All of lore.kernel.org
 help / color / mirror / Atom feed
From: santosh.shilimkar@ti.com (Santosh Shilimkar)
To: linux-arm-kernel@lists.infradead.org
Subject: [RFC 3/6] sched: pack small tasks
Date: Wed, 24 Oct 2012 20:50:48 +0530	[thread overview]
Message-ID: <50880750.4060809@ti.com> (raw)
In-Reply-To: <1349595838-31274-4-git-send-email-vincent.guittot@linaro.org>

Vincent,

Few comments/questions.

On Sunday 07 October 2012 01:13 PM, Vincent Guittot wrote:
> During sched_domain creation, we define a pack buddy CPU if available.
>
> On a system that share the powerline at all level, the buddy is set to -1
>
> On a dual clusters / dual cores system which can powergate each core and
> cluster independantly, the buddy configuration will be :
>        | CPU0 | CPU1 | CPU2 | CPU3 |
> -----------------------------------
> buddy | CPU0 | CPU0 | CPU0 | CPU2 |
			^
Is that a typo ? Should it be CPU2 instead of
CPU0 ?

> Small tasks tend to slip out of the periodic load balance.
> The best place to choose to migrate them is at their wake up.
>
I have tried this series since I was looking at some of these packing
bits. On Mobile workloads like OSIdle with Screen ON, MP3, gallary,
I did see some additional filtering of threads with this series
but its not making much difference in power. More on this below.

> Signed-off-by: Vincent Guittot <vincent.guittot@linaro.org>
> ---
>   kernel/sched/core.c  |    1 +
>   kernel/sched/fair.c  |  109 ++++++++++++++++++++++++++++++++++++++++++++++++++
>   kernel/sched/sched.h |    1 +
>   3 files changed, 111 insertions(+)
>
> diff --git a/kernel/sched/core.c b/kernel/sched/core.c
> index dab7908..70cadbe 100644
> --- a/kernel/sched/core.c
> +++ b/kernel/sched/core.c
> @@ -6131,6 +6131,7 @@ cpu_attach_domain(struct sched_domain *sd, struct root_domain *rd, int cpu)

**Task requirements:**
• A. Reproduce the scheduler patch review from "All of lore.kernel.org" to "Message-ID: <50880750.4060809@ti.com> (raw)".
• B. Translate this sentence from the scheduler patch review into Spanish: "Small tasks tend to slip out of the periodic load balance."
• C. Resume the scheduler patch review after its final line.

**Source data:**

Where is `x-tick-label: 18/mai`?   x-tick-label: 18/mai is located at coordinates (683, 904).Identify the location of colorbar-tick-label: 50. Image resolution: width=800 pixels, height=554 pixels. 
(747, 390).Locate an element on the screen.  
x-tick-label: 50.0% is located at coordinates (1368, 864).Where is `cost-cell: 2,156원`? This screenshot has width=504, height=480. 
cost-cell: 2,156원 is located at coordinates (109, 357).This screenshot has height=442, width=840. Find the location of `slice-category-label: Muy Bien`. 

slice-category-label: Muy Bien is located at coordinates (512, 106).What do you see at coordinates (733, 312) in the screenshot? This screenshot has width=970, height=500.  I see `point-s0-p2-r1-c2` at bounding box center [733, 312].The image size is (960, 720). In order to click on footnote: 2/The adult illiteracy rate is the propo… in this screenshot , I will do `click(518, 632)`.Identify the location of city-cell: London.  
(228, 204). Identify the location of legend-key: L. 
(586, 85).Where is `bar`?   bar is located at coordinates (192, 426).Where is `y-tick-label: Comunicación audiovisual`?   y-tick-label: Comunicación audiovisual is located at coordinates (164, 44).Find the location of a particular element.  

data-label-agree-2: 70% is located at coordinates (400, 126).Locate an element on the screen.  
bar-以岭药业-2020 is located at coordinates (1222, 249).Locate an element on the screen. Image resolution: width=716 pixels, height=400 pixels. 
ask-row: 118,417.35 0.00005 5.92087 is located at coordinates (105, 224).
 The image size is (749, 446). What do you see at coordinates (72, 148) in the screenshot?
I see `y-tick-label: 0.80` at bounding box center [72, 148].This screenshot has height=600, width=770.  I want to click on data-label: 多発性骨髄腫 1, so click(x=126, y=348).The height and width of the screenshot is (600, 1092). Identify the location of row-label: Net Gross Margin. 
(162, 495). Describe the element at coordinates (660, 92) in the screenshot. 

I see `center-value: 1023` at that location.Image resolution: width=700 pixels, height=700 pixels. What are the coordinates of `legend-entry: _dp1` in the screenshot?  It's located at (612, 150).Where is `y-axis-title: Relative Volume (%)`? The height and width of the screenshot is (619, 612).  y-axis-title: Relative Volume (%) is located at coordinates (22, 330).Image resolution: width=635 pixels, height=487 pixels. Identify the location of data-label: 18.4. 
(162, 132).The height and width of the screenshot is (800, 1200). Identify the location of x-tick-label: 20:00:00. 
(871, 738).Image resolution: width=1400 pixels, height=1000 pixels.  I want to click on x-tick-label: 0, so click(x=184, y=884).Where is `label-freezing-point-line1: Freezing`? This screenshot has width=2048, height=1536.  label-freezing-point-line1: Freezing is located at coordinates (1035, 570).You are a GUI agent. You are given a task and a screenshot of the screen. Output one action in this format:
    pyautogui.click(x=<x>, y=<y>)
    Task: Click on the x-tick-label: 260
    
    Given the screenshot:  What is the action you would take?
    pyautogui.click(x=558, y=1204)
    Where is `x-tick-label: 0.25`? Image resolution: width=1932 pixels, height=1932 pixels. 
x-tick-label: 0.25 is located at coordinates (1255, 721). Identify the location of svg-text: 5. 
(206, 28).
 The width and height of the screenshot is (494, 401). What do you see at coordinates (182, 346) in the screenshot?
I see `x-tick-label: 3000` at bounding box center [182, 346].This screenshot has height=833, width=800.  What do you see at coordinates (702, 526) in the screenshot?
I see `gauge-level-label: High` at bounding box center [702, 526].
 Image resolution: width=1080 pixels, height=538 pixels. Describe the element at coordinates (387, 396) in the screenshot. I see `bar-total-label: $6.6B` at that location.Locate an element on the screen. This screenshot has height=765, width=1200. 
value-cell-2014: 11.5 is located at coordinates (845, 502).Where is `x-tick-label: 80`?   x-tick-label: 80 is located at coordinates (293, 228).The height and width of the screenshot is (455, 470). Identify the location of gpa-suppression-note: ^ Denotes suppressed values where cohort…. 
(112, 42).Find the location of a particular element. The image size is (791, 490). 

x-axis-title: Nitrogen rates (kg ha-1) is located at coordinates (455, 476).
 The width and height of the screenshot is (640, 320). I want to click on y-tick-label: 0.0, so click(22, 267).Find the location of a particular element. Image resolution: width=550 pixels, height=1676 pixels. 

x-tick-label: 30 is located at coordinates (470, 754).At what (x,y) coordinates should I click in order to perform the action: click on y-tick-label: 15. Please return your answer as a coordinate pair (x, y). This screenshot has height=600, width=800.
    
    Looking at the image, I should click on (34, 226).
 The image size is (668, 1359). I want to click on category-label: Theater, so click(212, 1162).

**Answer section:**
• A.
All of lore.kernel.org
 help / color / mirror / Atom feed
From: santosh.shilimkar@ti.com (Santosh Shilimkar)
To: linux-arm-kernel@lists.infradead.org
Subject: [RFC 3/6] sched: pack small tasks
Date: Wed, 24 Oct 2012 20:50:48 +0530	[thread overview]
Message-ID: <50880750.4060809@ti.com> (raw)

• B. Las tareas pequeñas tienden a escaparse del balanceo de carga periódico.

• C.
>   	rcu_assign_pointer(rq->sd, sd);
>   	destroy_sched_domains(tmp, cpu);
>
> +	update_packing_domain(cpu);
>   	update_top_cache_domain(cpu);
>   }
>
> diff --git a/kernel/sched/fair.c b/kernel/sched/fair.c
> index 4f4a4f6..8c9d3ed 100644
> --- a/kernel/sched/fair.c
> +++ b/kernel/sched/fair.c
> @@ -157,6 +157,63 @@ void sched_init_granularity(void)
>   	update_sysctl();
>   }
>
> +
> +/*
> + * Save the id of the optimal CPU that should be used to pack small tasks
> + * The value -1 is used when no buddy has been found
> + */
> +DEFINE_PER_CPU(int, sd_pack_buddy);
> +
> +/* Look for the best buddy CPU that can be used to pack small tasks
> + * We make the assumption that it doesn't wort to pack on CPU that share the
s/wort/worth
> + * same powerline. We looks for the 1st sched_domain without the
> + * SD_SHARE_POWERLINE flag. Then We look for the sched_group witht the lowest
> + * power per core based on the assumption that their power efficiency is
> + * better */
Commenting style..
/*
  *
  */

Can you please expand the why the assumption is right ?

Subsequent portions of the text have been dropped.